Habits of the hunters: the biopolitics of combatting predation amongst small stock farmers in southern Namibia
Habits of the hunters: the biopolitics of combatting predation amongst small stock farmers in southern Namibia
The jackal is renowned for its cleverness in predating on livestock. Jackal hunting became an institutionalised practice at a time when most of Namibia's agricultural lands were fenced under the colonial administration. By keeping the socio-ecological history of colonialism in mind, this paper introduces hunting in southern Namibia as a game of territoriality in which the jackal and the hunter always try to outmaneuver each other.
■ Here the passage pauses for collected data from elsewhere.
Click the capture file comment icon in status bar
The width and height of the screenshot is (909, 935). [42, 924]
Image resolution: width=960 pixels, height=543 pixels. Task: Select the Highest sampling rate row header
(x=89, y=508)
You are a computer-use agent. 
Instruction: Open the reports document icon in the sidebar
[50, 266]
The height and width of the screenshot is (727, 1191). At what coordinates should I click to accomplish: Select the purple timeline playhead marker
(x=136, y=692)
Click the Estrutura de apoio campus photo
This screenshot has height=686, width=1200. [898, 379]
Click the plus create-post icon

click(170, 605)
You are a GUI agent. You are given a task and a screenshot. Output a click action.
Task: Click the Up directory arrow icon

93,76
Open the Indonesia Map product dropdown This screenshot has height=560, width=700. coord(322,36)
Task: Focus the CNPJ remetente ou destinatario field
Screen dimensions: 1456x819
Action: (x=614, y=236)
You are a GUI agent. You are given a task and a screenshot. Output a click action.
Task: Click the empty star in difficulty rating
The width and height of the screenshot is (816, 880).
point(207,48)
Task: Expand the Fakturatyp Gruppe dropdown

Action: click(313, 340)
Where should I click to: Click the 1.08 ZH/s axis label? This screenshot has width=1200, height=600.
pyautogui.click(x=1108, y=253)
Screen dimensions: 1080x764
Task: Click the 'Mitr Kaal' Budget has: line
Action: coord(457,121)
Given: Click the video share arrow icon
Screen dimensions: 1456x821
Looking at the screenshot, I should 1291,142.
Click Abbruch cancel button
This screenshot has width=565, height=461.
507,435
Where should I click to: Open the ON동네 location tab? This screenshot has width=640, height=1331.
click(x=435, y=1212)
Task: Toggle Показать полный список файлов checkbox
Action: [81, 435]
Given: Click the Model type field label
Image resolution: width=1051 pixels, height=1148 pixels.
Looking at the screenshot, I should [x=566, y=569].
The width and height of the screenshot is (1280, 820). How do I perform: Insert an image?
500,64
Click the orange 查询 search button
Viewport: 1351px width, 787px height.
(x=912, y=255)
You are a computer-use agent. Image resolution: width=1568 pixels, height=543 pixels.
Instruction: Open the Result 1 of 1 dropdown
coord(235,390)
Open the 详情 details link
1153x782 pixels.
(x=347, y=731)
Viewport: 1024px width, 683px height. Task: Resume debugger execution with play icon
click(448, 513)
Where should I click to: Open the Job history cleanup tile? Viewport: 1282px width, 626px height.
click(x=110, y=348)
Jackal hunting is also analysed as a site for social and racial differentiation, cultural capital and an embodied practice that illustrates the many contradictions embedded in the postcolonial scheme for community development through biodiversity conservation. Together these considerations attempt to introduce rural postcolonial Namibia as a biopolitical landscape in which the logics of power are shown to be manifest in the technologies involved with animal governance and killing, the semiotic currencies of animality and labour, and the agency of the notorious jackal.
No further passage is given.